The server showcase was a bit more complex, as it had more dependencies, mainly because of Netty. This meant that the quite timely workflow from before had to be run more often, and it took even longer as the bigger components affected the native-image buildtime, of course. Applying possible fixes to exceptions and errors at various stages in the workflow often means running through that whole workflow. It seemed most promising to run the native image command with the following arguments like so:

native-image --no-fallback --initialize-at-run-time=<classes or packages> --initialize-at-build-time=<classes or packages> --report-unsupported-elements-at-runtime -H:+TraceClassInitialization --allow-incomplete-classpath --class-path (all dependencies) -jar peeco-showcase.jar

Also, researching took away a lot of the time here, as the native-image command has a massive documentation from GraalVM and lots of possibly helpful blog entries on the web.
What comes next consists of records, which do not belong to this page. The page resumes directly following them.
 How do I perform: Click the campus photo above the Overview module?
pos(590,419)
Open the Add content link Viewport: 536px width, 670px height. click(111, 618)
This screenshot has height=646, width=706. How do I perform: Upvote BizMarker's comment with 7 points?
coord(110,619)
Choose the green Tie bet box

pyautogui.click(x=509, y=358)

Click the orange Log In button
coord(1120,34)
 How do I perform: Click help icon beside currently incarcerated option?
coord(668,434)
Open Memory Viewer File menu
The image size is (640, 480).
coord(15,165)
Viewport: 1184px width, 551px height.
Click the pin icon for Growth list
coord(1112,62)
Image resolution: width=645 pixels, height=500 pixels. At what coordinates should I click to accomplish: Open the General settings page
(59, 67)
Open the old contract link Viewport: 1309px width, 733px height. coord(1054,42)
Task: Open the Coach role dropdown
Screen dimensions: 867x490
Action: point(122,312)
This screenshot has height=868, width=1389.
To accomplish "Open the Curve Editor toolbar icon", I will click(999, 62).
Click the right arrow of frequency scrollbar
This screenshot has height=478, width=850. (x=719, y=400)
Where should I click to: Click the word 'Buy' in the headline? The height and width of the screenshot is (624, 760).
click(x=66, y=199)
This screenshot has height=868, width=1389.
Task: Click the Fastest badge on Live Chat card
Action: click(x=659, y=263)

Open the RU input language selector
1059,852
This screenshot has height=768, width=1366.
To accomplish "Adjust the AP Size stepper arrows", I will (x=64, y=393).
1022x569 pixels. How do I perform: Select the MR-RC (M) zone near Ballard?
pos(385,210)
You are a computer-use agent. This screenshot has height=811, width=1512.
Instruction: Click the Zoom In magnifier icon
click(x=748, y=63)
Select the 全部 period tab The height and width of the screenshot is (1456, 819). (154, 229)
Unfortunately, the time was just not enough to master it all in the end. Maybe some code substitution regarding Netty will solve the current problem, as proposed in this blog entry.

7. Conclusion

Even though I was not able to finish every last thing in time, not much was missing in the end. I learned lots of new technologies and how they work. The project threw me into state-of-the-art java development with web driven technologies such as servlets, CDI, microservers and native images, as well as teached me a more basic understanding of the java world in exposing me to bytecode enhancement, proxy class generations, JakartaEE and maven project structures. I'm positive that this broad sense of understanding will be quite valuable in my professional future.

My mentors were very helpful throughout the whole program timeline. They were very responsive and didn't give away too much of the solutions, most of the time, and instead just gave hints and directions in which to research and try further. When necessary, we would meet up in person and go through problems together. I couldn't really think of anything to improve here.

I intend to stay active in the open source community and finish the remaining open points of the project eventually.